[Start of section]

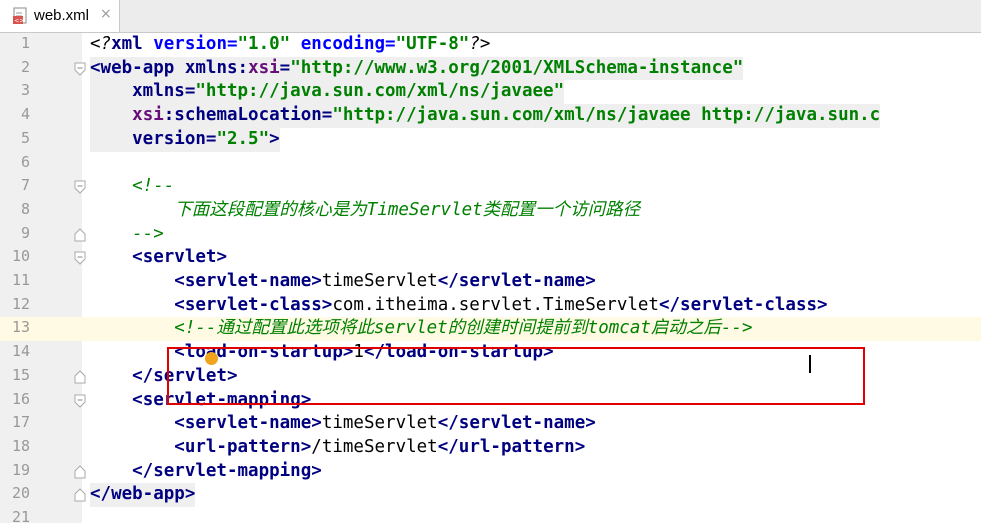 The image size is (981, 531). Describe the element at coordinates (20, 16) in the screenshot. I see `xml-file-icon: <>` at that location.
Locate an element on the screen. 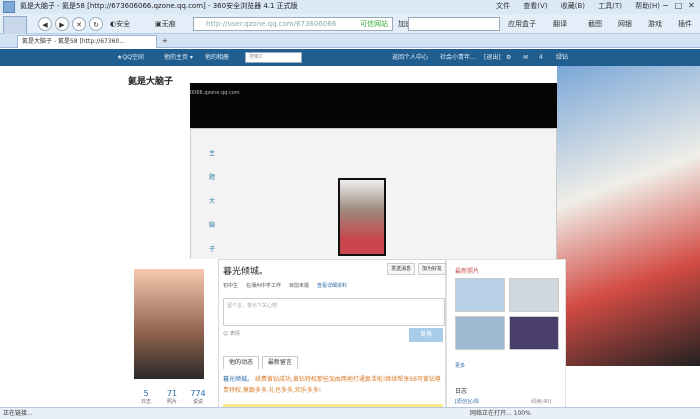  menu-view: 查看(V) is located at coordinates (535, 6).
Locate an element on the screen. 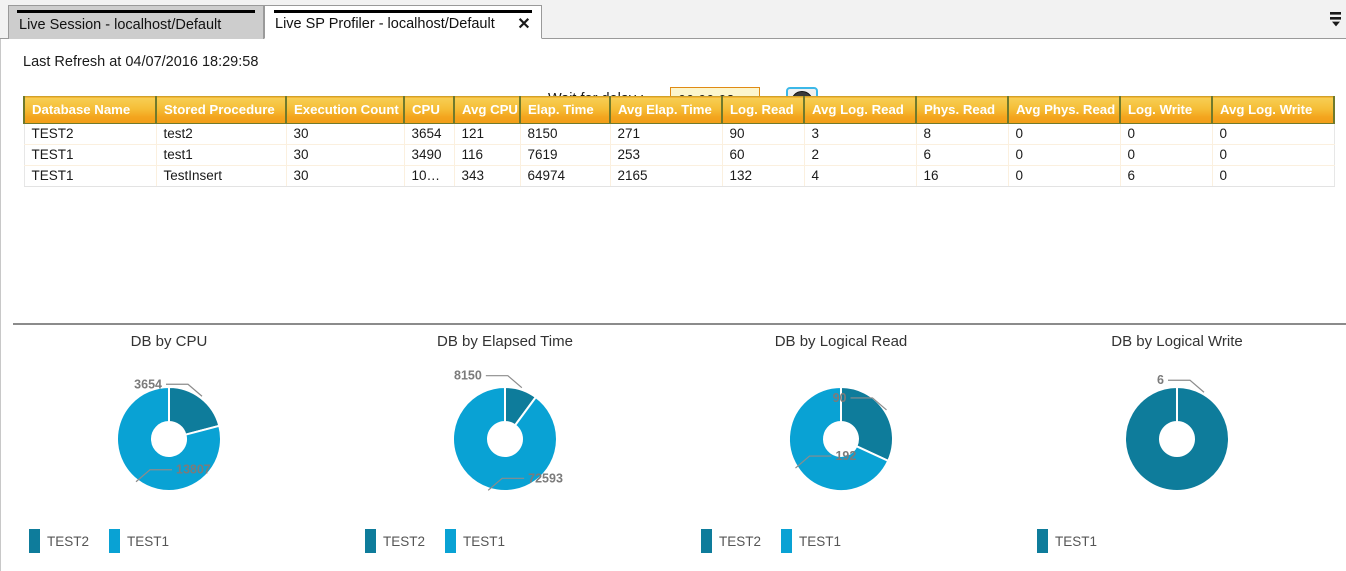 The image size is (1346, 571). data-label: 90 is located at coordinates (840, 398).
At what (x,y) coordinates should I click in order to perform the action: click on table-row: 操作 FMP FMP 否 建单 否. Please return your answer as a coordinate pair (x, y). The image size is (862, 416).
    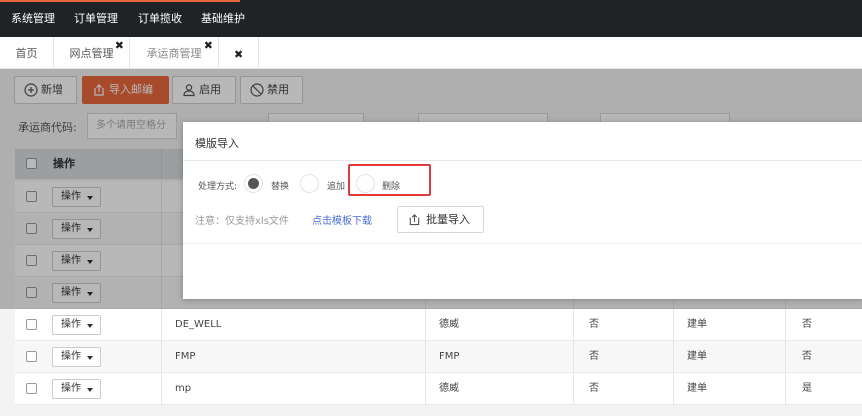
    Looking at the image, I should click on (438, 357).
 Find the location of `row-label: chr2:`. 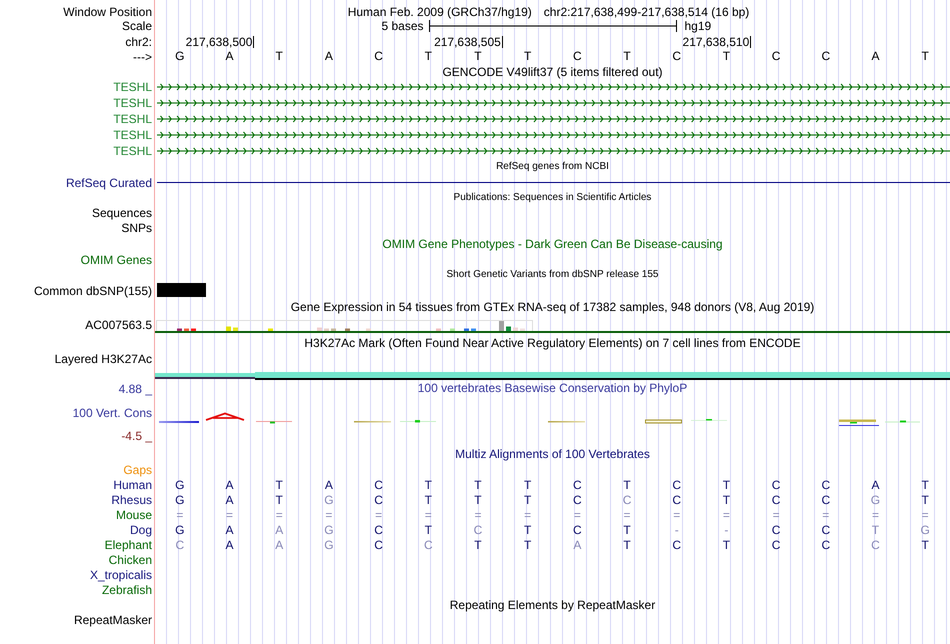

row-label: chr2: is located at coordinates (138, 41).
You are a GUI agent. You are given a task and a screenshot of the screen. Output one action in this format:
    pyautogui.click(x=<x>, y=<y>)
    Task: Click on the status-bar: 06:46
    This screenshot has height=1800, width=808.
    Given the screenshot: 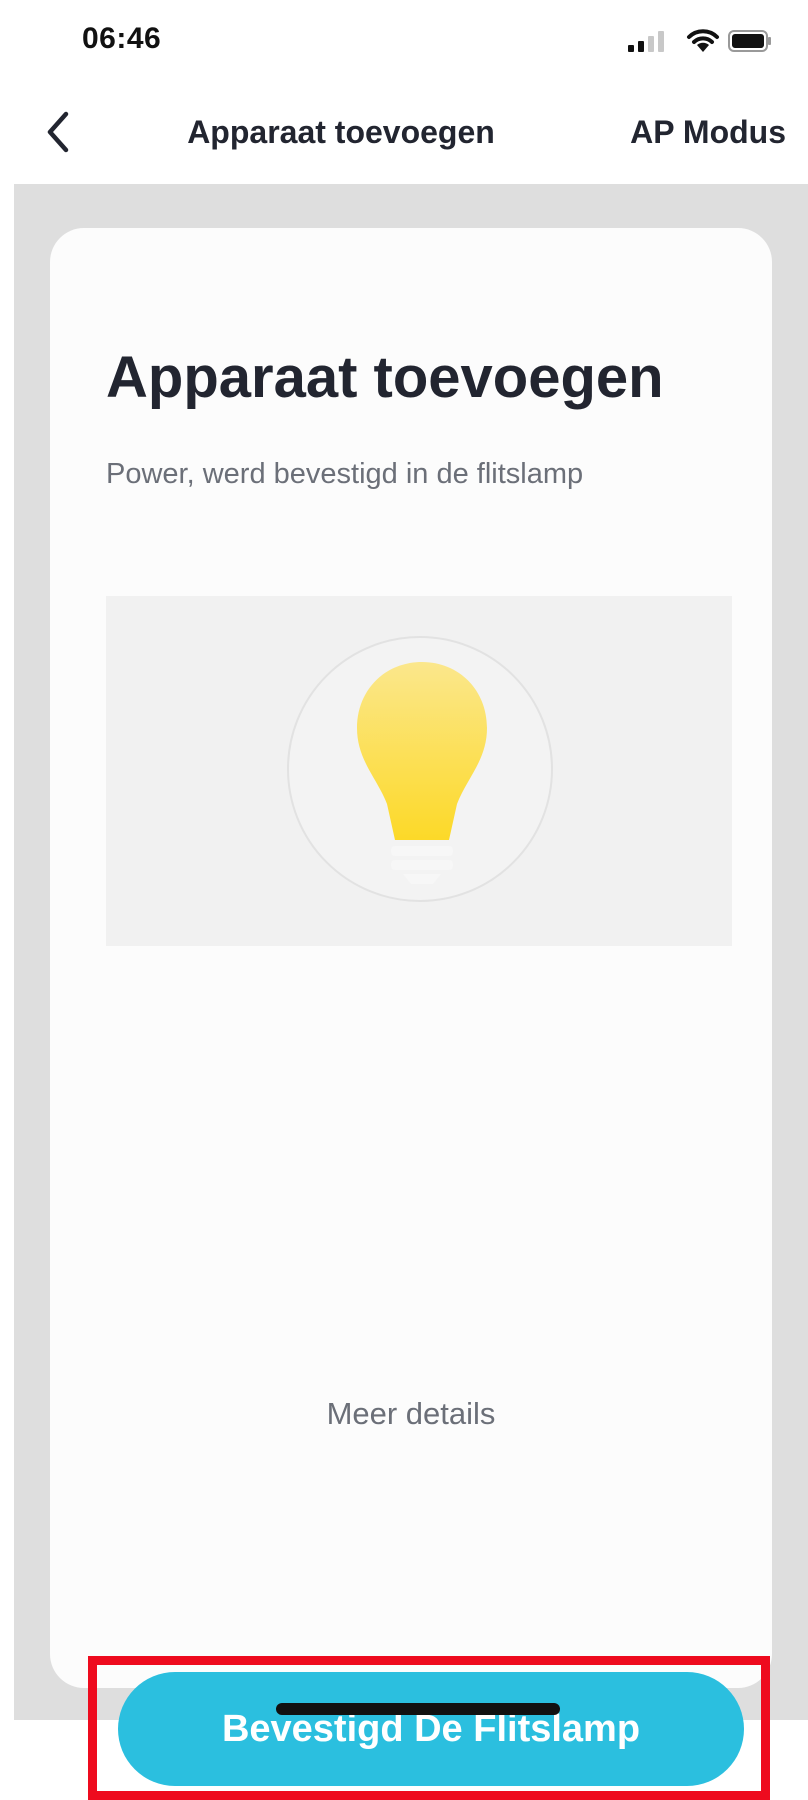 What is the action you would take?
    pyautogui.click(x=404, y=40)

[End of section]

* _WHAT THE EXERCISE ASKS_:
Retype the lines from the one containing "At what (x,y)" up to and including the one containing "row-label: chr2: is", without changing anything. Leave the pictures out of your answer.

* _ANSWER TO THE EXERCISE_:
At what (x,y) coordinates should I click in order to perform the action: click on table-row: 操作 FMP FMP 否 建单 否. Please return your answer as a coordinate pair (x, y). The image size is (862, 416).
    Looking at the image, I should click on (438, 357).
 Find the location of `row-label: chr2:`. 

row-label: chr2: is located at coordinates (138, 41).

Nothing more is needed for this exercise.